Blindsight vs Echopraxia

Very small blog post as I am noodling and working on a new release of Blindsight.

I've said before that Blindsight "supports" structured logging. Echopraxia "requires" structured logging. It occurs to me that this is really a bit backwards.

Structured logging typically talks about the output of logging: mapping whatever data you have in the logging event into JSON. But this doesn't talk about the inputs – how you provide the JSON with something to chew on. More accurately, we should call most structured logging "structured output" because the output is structured even when most of the input isn't.

So what is a structured input? A structured input is a reliable key/value pair, where the key is typically a string.

For a long time in SLF4J, MDC was the only way to reliably establish a key/value pair in SLF4J, but it wasn't complete because it could only take a string as the value. Then logstash-logback-encoder added event specific custom fields, but the value was still java.lang.Object and it is not a consistent structure – for example, you can't specify a StructuredArgument as the value of another StructuredArgument, and building up a complex semi-structured object is not possible.

Blindsight gives you the option of providing structured input using an Argument with DSL, and does have a consistent structure. But Blindsight doesn't require that of you. You can mix and match structured and unstructured input, and it's fine:

import com.tersesystems.blindsight.DSL._
logger.info("unstructured = {} structured = {}", "string", bobj("instant" -> Instant.now))

Echopraxia requires all input to have structure, by converting input into Field instances through a FieldBuilder and instead of varadic arguments, there's a FieldBuilder => FieldBuilderResult function. For the Scala API, it looks like this:

logger.debug("{}", _.keyValue("foo" -> "bar"))

So why require structured input?

The big answer is that structured input is valuable for developing in the large. By and large, structured formats are the norm in any kind of service: Protobuf, Avro, Parquet, HTTP parameters, and so on.

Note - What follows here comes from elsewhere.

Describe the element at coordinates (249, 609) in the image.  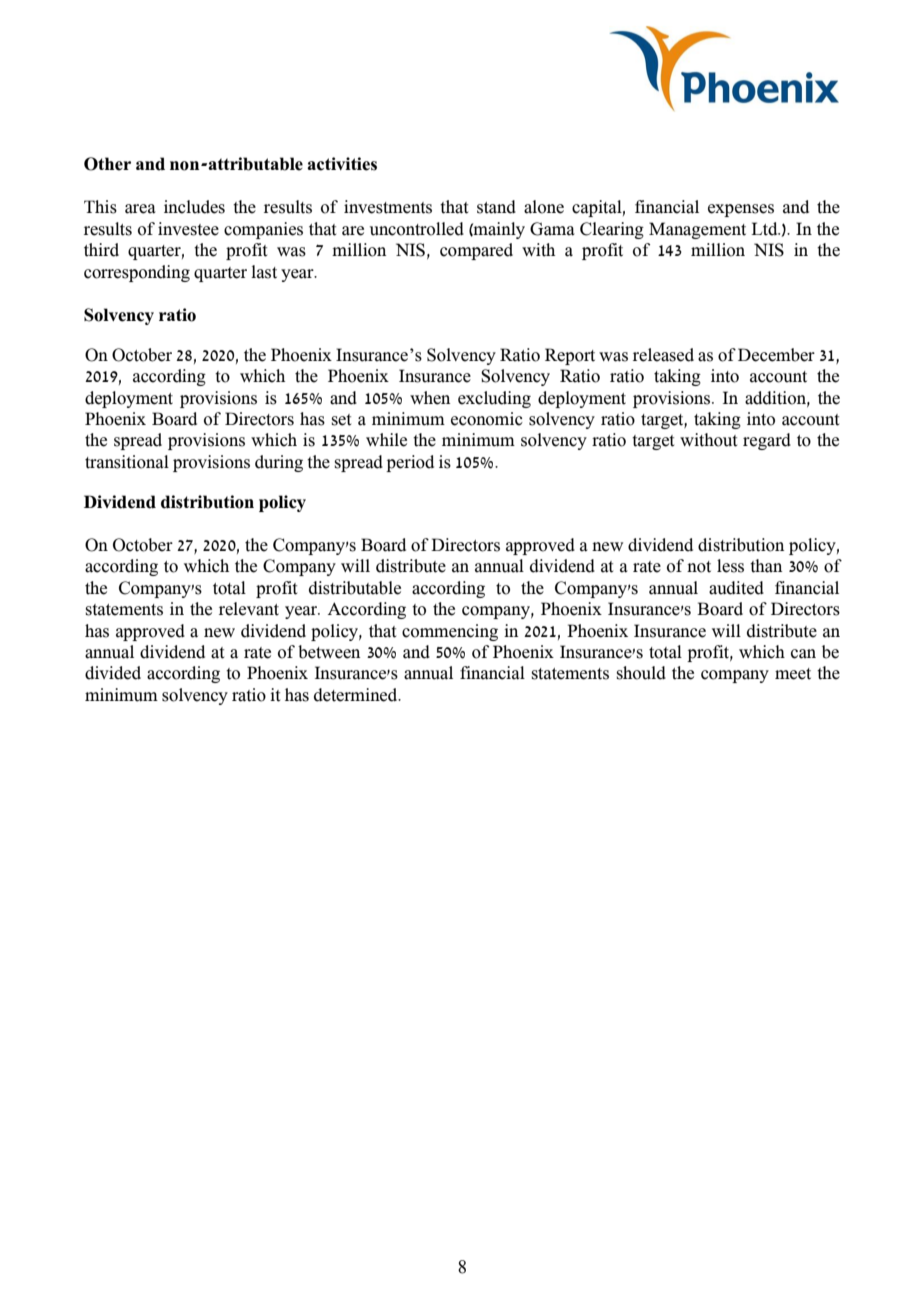
I see `relevant` at that location.
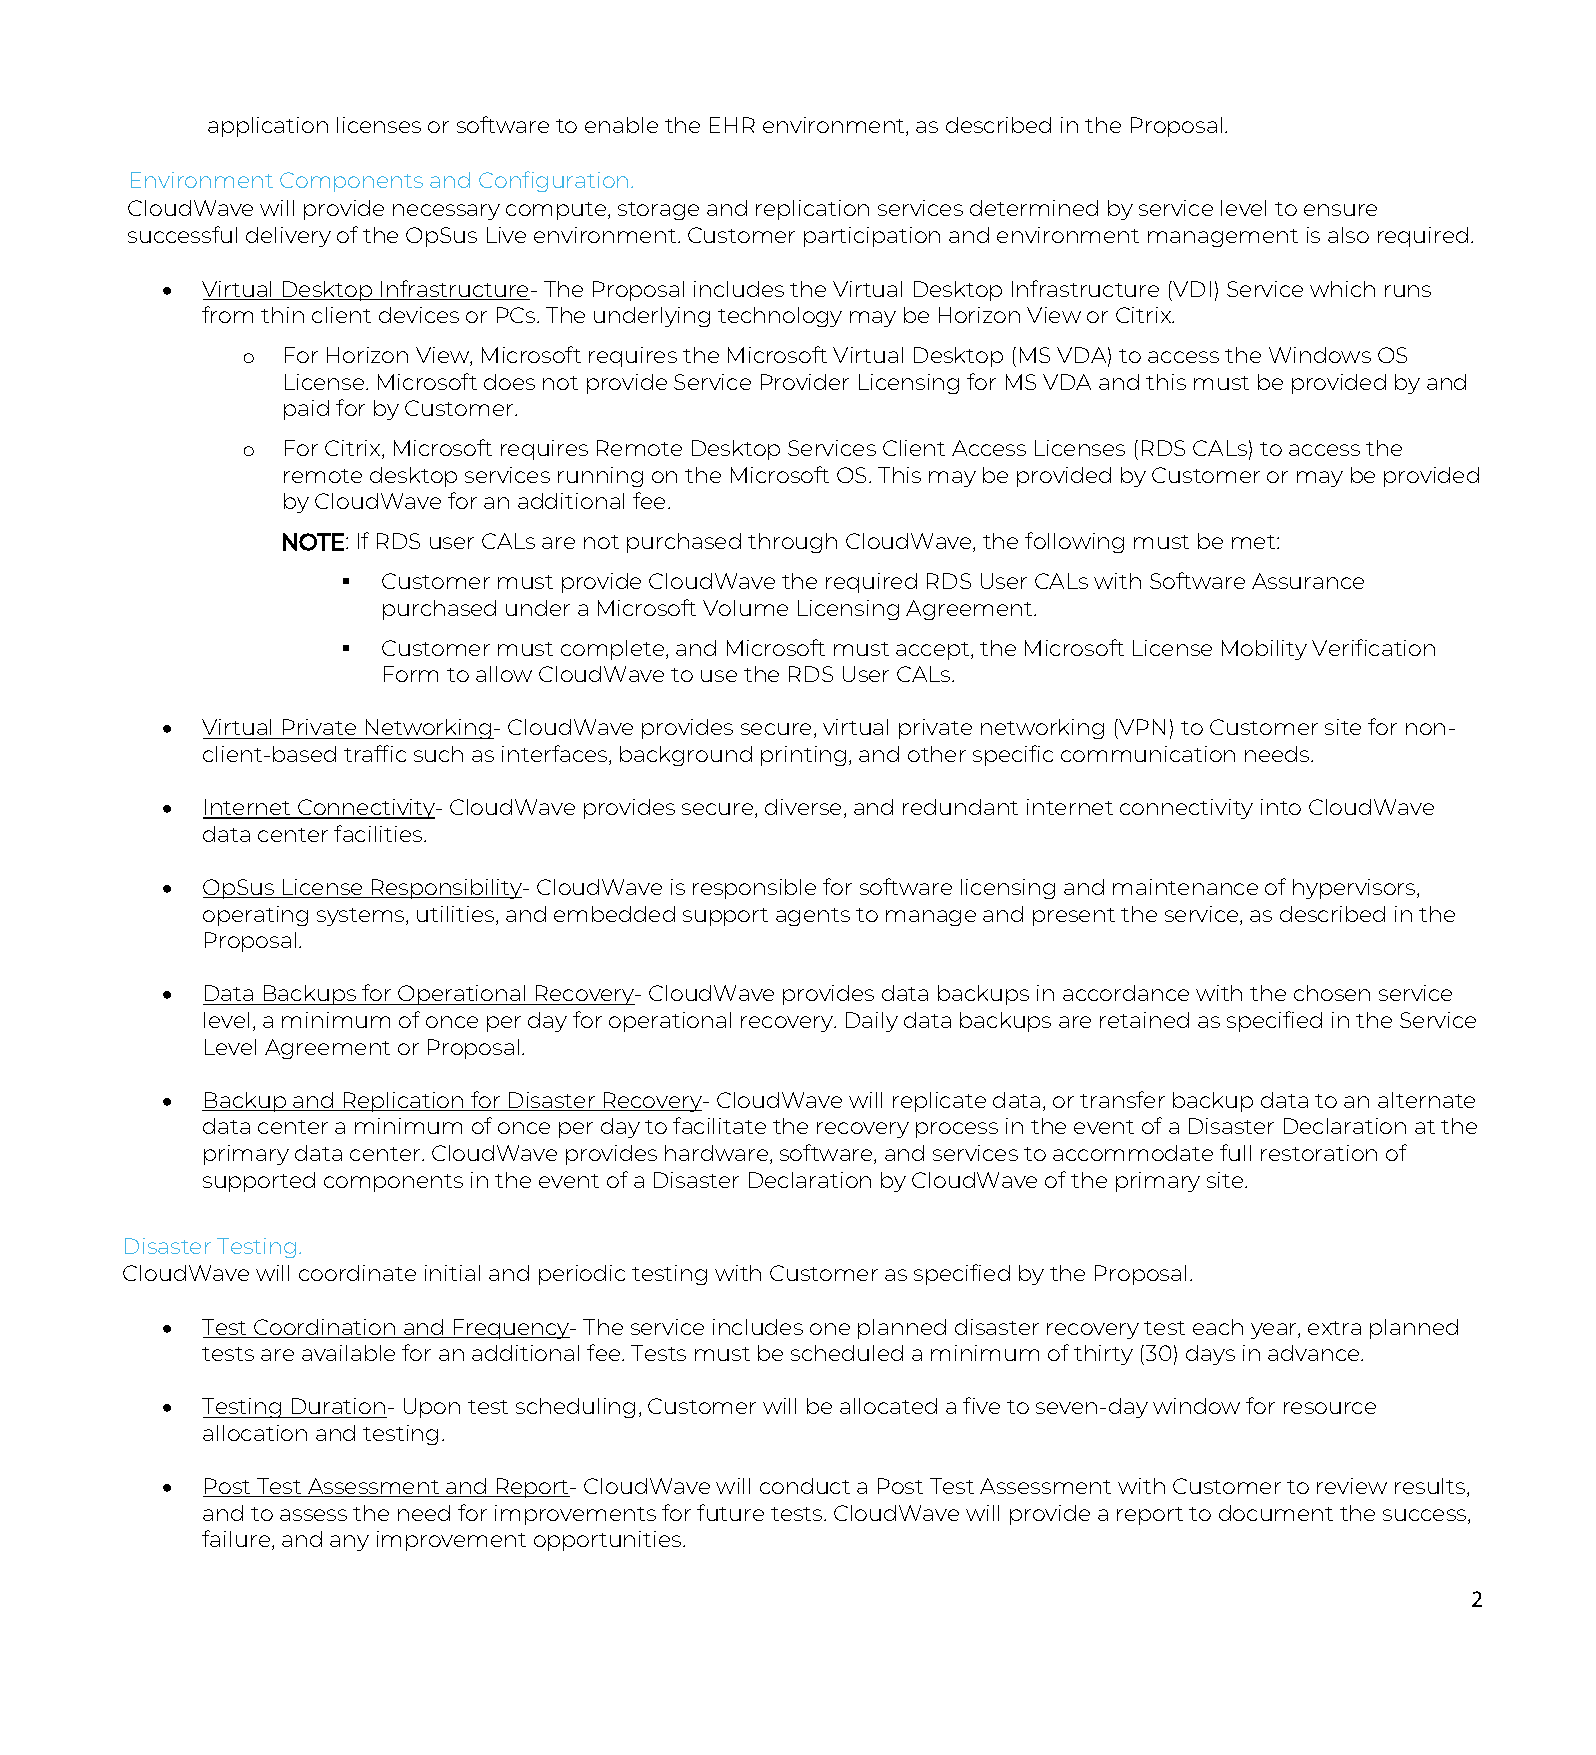 This image has height=1755, width=1596. Describe the element at coordinates (1340, 210) in the image. I see `ensure` at that location.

Being able to carry structure over and through into logging adds coherence and allows logging-specific serialization of complex objects.

The more detailed answer is that once you can rely on structured input, you can query and filter your log events vastly more effectively. You can also choose how to render fields in the event, not just in JSON but also for line oriented encoders. For example, you can say %fields{$.request_id} and render only request_id value using a custom converter with a pattern encoder in Logback:

<configuration>
    <conversionRule conversionWord="fields" converterClass="com.tersesystems.echopraxia.logstash.FieldConverter"/>    
    <appender name="STDOUT" class="ch.qos.logback.core.ConsoleAppender">
        <encoder>
            <pattern>
                %-4relative [%thread] %-5level [%fields{$.request_id}] %logger - %msg%n
            </pattern>
        </encoder>
    </appender>

    <root level="DEBUG">
        <appender-ref ref="STDOUT"/>
    </root>
</configuration>

Can you do this with unstructured input, or with a mix of structured and unstructured input? Sort of. Imagine your input is a list of random Object with the only real guarantee that toString will return a String. If you are given an object that contains an array, how do you query and filter on that component? You have to explictly cast to the type, and then query on it. This is very difficult to do from inside a Logback filter, which is usually kept apart from the domain classes.

So my argument is that it's a trade off. Blindsight takes a permissive approach and requires type safety, but does not require structure. Echopraxia takes a stricter approach and requires both type safety and structure, with more control over output.